:: SOURCE DOCUMENT ::
___

# 05 - Running Sagemaker Hyperparameter optimisation with your ML Script

You want to test various hyperparameters by testing and evaluating your module multiple times. SageMaker can do this by creating many jobs in parallel.

In [1]:
import os
import boto3
from sagemaker import Session
from sagemaker.sklearn.estimator import SKLearn
from sagemaker.tuner import HyperparameterTuner
from sagemaker.tuner import CategoricalParameter, ContinuousParameter
from sagemaker.analytics import HyperparameterTuningJobAnalytics

## AWS Session

In [2]:
boto3_session = boto3.Session(region_name=os.environ.get("DEMO_AWS_REGION"), profile_name=os.environ.get("DEMO_AWS_PROFILE_NAME"))

sagemaker_session = Session(boto_session=boto3_session)

account = os.environ.get("DEMO_AWS_ACCOUNT")  # sandbox-admin account
role = f"arn:aws:iam::{account}:role/service-role/AmazonSageMaker-ExecutionRole-20171129T145583"

## Upload data to S3

In [3]:
# Upload training data from local machine to S3
local_data_location = "../data"

data_location = sagemaker_session.upload_data(
    path=local_data_location, key_prefix="sagemaker_demo_data"
)

___

:: PROVIDED INFORMATION ::
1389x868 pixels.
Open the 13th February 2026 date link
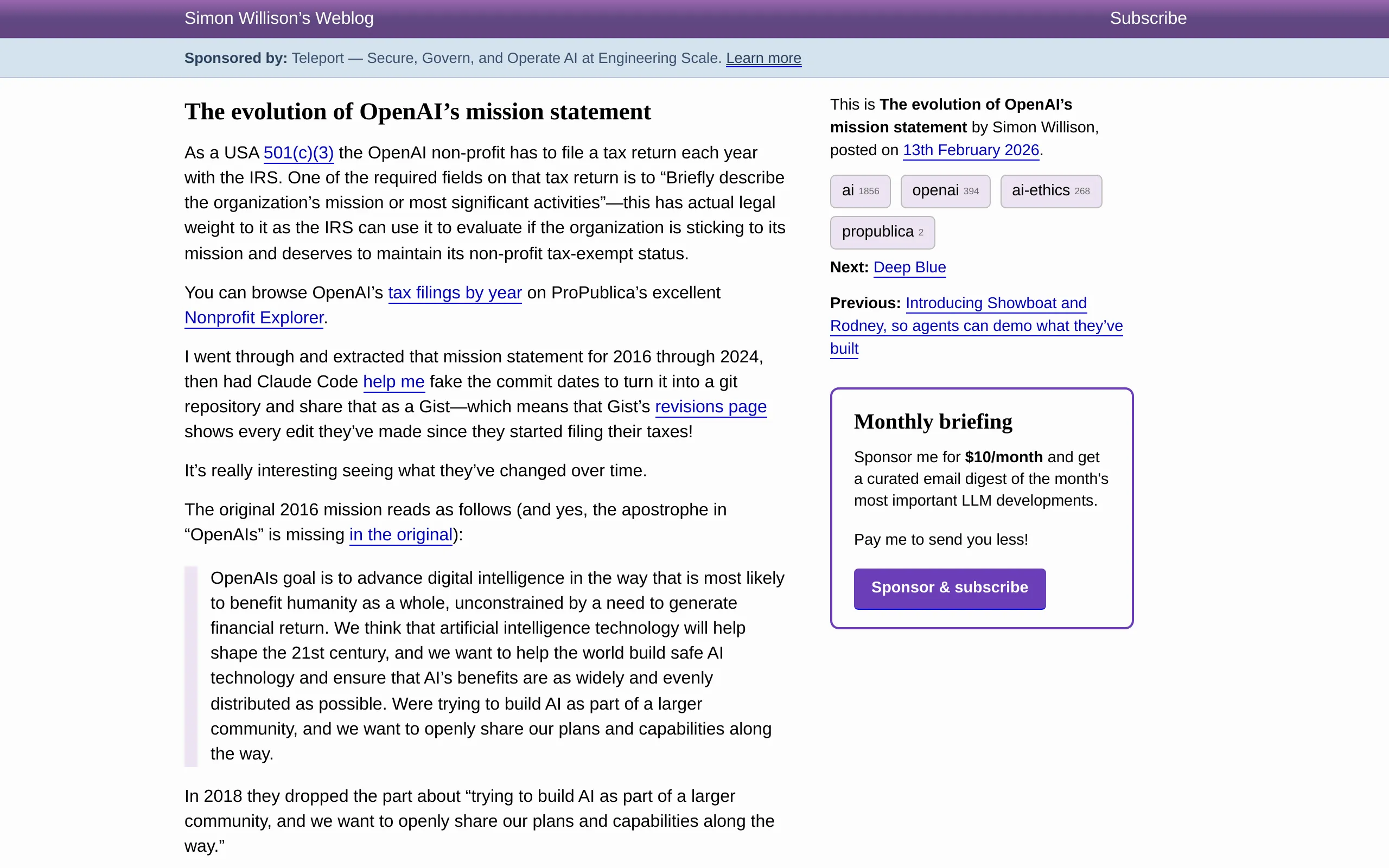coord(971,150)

___

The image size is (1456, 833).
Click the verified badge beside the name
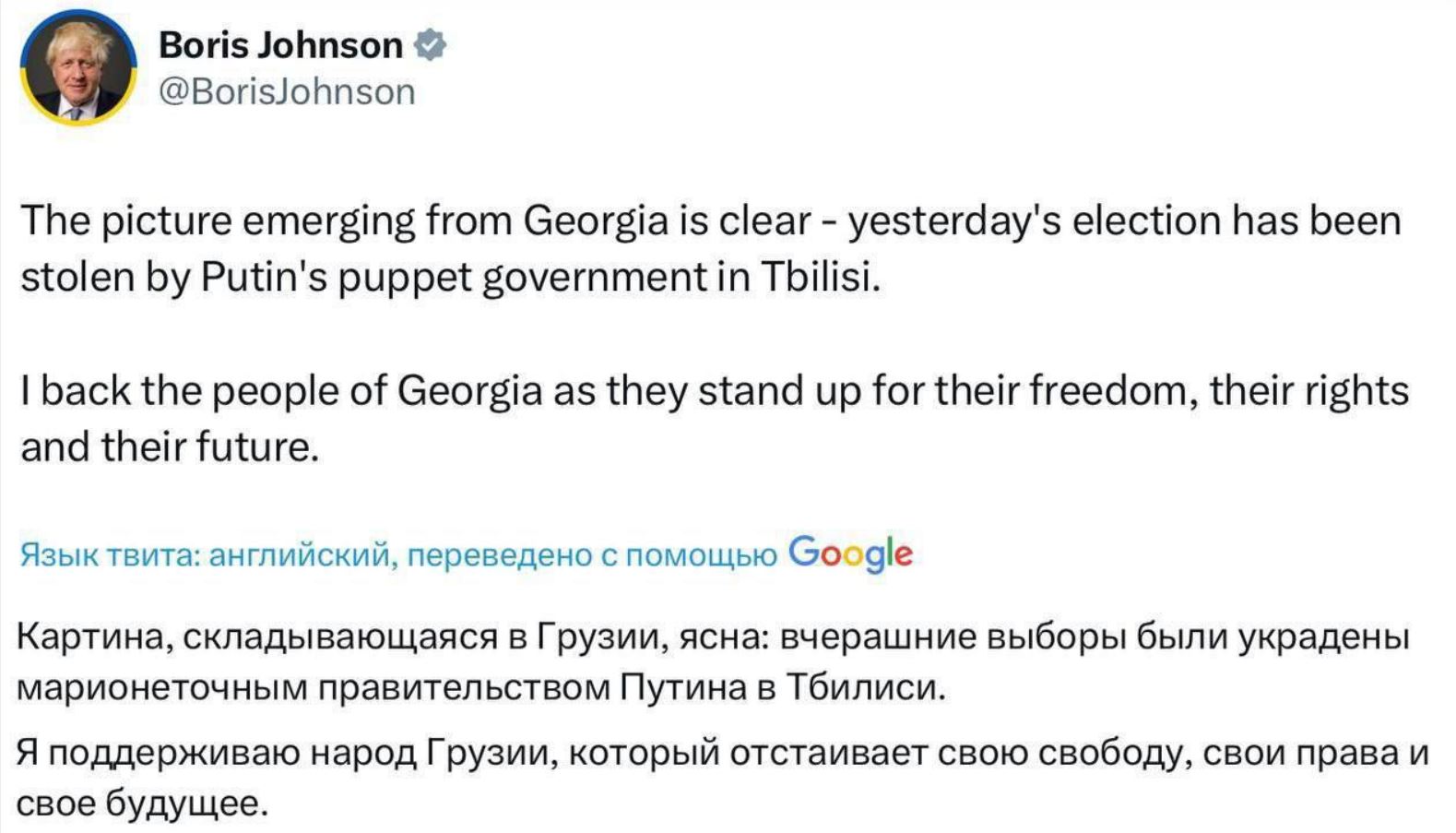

___

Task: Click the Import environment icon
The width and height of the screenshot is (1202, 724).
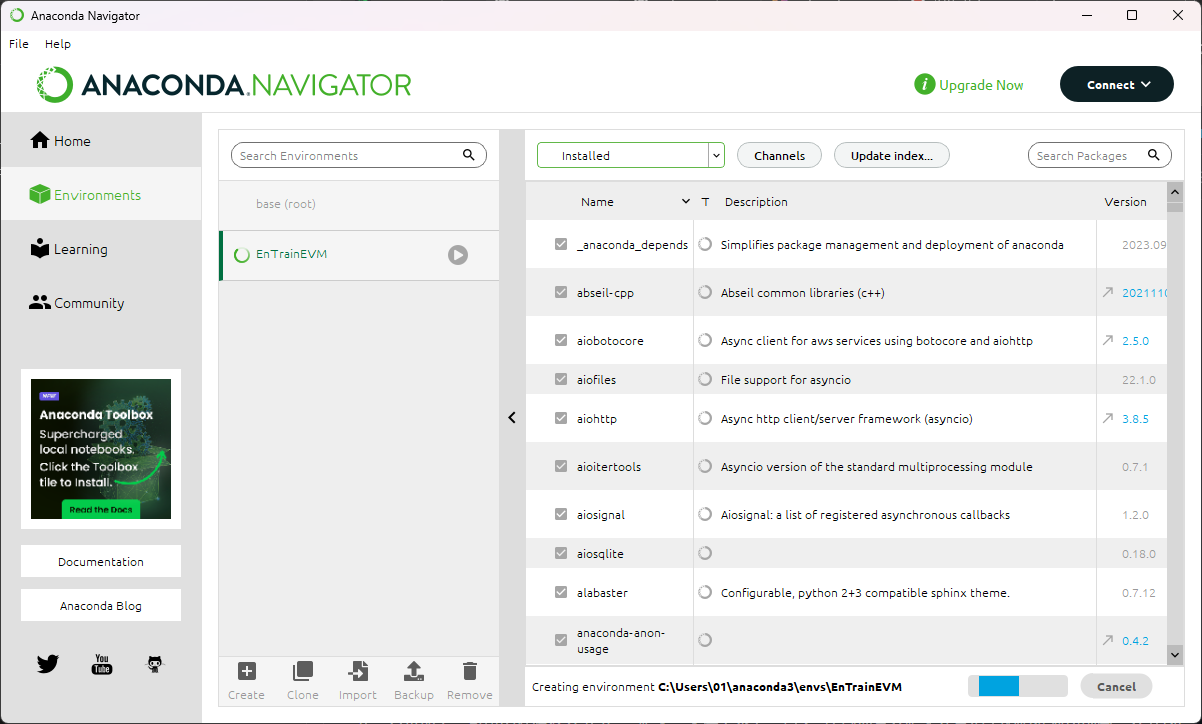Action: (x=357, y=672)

___

:: OBJECTIVE A ::
Quote the SageMaker tuning notebook in full, word for word.
:: OBJECTIVE B ::
Please print the stretch of rows from the line containing "Task: Click the Import environment icon" through the line containing "Action: (x=357, y=672)", both included, exactly as they appear. Leave the pictures out.
The SageMaker tuning notebook has no connection to the rows.

:: TASK SOLUTION A ::
# 05 - Running Sagemaker Hyperparameter optimisation with your ML Script

You want to test various hyperparameters by testing and evaluating your module multiple times. SageMaker can do this by creating many jobs in parallel.

In [1]:
import os
import boto3
from sagemaker import Session
from sagemaker.sklearn.estimator import SKLearn
from sagemaker.tuner import HyperparameterTuner
from sagemaker.tuner import CategoricalParameter, ContinuousParameter
from sagemaker.analytics import HyperparameterTuningJobAnalytics

## AWS Session

In [2]:
boto3_session = boto3.Session(region_name=os.environ.get("DEMO_AWS_REGION"), profile_name=os.environ.get("DEMO_AWS_PROFILE_NAME"))

sagemaker_session = Session(boto_session=boto3_session)

account = os.environ.get("DEMO_AWS_ACCOUNT")  # sandbox-admin account
role = f"arn:aws:iam::{account}:role/service-role/AmazonSageMaker-ExecutionRole-20171129T145583"

## Upload data to S3

In [3]:
# Upload training data from local machine to S3
local_data_location = "../data"

data_location = sagemaker_session.upload_data(
    path=local_data_location, key_prefix="sagemaker_demo_data"
)

:: TASK SOLUTION B ::
Task: Click the Import environment icon
The width and height of the screenshot is (1202, 724).
Action: (x=357, y=672)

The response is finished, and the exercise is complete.